Change – The change needs to be meaningful, measurable, and durable. Donors prefer to be part of the solution. That means your services must prevent a problem or cure a problem. Passing out a sack of food treats the problem. Teaching people to be self-sufficient cures the problem. Encouraging people to be self-sufficient before they experience hunger is preventative.

Data – Present data that demonstrates that your anecdotes happen frequently rather than rarely. The results may be exceptional but the number of times the exceptional results are achieved should be common. In addition, never provide data unless it is relevant to the donor based upon what interests them. It should also be framed in a way that reminds the donor they want to hear the data (“I know you care about the success of our afterschool program. I hope you will be delighted to know …”). If their reaction is something other than delight, determine what numbers would delight them or if their interests are changing. Also know how they will interpret the data you are giving them. Even if it is of interest to them, if it lacks a purpose that is important to the donor, it is a waste of the donor’s time to listen, which means they are likely to become disengaged instead of engaged.
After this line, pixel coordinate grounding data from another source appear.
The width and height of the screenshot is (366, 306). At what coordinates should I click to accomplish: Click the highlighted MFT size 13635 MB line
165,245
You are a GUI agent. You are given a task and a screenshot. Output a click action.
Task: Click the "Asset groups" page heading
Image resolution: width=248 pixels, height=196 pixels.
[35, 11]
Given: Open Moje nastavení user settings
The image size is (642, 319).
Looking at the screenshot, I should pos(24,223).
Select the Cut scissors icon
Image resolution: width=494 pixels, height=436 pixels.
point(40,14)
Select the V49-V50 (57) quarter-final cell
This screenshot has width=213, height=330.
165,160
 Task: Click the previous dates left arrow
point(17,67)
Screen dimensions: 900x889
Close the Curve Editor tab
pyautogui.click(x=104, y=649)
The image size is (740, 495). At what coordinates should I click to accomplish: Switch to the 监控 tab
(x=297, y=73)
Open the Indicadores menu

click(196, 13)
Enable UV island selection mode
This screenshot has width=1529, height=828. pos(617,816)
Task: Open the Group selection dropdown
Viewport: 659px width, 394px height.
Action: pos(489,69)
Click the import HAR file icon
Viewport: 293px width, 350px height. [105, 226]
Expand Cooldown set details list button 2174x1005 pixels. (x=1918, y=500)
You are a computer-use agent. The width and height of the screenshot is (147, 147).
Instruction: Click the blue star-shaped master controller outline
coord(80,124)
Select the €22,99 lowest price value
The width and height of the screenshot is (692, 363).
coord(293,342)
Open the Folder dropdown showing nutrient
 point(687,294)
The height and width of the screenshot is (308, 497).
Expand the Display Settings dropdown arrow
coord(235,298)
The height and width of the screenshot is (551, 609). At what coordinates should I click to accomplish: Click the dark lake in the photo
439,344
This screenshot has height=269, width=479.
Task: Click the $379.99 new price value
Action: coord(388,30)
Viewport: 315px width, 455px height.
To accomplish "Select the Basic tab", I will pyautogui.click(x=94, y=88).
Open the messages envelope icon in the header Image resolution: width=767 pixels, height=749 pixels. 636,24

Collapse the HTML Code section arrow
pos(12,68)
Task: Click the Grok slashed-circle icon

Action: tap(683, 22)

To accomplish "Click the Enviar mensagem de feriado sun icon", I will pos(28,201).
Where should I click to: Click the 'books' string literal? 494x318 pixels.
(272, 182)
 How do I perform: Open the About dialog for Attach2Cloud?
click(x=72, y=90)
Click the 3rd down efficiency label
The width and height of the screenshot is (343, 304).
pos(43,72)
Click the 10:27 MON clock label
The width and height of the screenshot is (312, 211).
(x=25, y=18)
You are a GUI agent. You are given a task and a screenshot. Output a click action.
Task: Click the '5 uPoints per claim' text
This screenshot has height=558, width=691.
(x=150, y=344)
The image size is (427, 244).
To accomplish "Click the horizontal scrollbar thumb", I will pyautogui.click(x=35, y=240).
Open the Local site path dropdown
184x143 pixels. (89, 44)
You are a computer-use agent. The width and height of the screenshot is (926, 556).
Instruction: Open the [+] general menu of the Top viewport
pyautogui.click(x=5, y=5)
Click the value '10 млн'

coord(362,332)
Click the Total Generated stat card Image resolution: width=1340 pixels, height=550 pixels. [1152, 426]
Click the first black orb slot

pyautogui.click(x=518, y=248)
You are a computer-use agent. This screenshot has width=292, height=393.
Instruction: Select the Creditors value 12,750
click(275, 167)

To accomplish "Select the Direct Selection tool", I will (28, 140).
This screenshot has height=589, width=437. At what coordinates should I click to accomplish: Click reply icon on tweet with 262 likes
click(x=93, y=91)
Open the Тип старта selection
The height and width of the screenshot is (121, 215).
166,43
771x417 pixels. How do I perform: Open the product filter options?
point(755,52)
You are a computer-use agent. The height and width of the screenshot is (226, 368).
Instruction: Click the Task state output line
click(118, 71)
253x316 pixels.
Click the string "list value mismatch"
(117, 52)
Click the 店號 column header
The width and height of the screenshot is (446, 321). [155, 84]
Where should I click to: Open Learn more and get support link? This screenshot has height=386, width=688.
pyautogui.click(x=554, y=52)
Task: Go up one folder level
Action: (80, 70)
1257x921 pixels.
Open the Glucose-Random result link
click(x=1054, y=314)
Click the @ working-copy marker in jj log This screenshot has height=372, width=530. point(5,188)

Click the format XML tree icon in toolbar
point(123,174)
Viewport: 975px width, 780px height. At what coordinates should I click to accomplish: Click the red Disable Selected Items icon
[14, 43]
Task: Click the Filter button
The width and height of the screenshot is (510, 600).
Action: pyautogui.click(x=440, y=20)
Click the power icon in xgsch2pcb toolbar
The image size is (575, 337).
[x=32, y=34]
Convene – Bring small groups of donors together. They will enjoy the fellowship. It tells them that they have value beyond their checkbooks. It reinforces their belief that they are part of something important and part of something that others find important. Your conversations with them and among themselves will provide you with new ideas and opportunities. All together, it boosts your fundraising success and the sustainability of your funding stream.

Next Step:

Determine the generosity and loyalty (retention) of your average donor

Tailor each of the preceding five points for each donor

Determine the generosity and loyalty of your average donor six months after making the cultivation changes

Use the change in donor generosity and loyalty to convince your board and senior management that those measures of the effectiveness are more important than reaching the annual fundraising goal. When those numbers are increasing, you know your funding stream is becoming more sustainable, which means reaching future fundraising goals will be easier. It will make your nonprofit’s financial planning more accurate.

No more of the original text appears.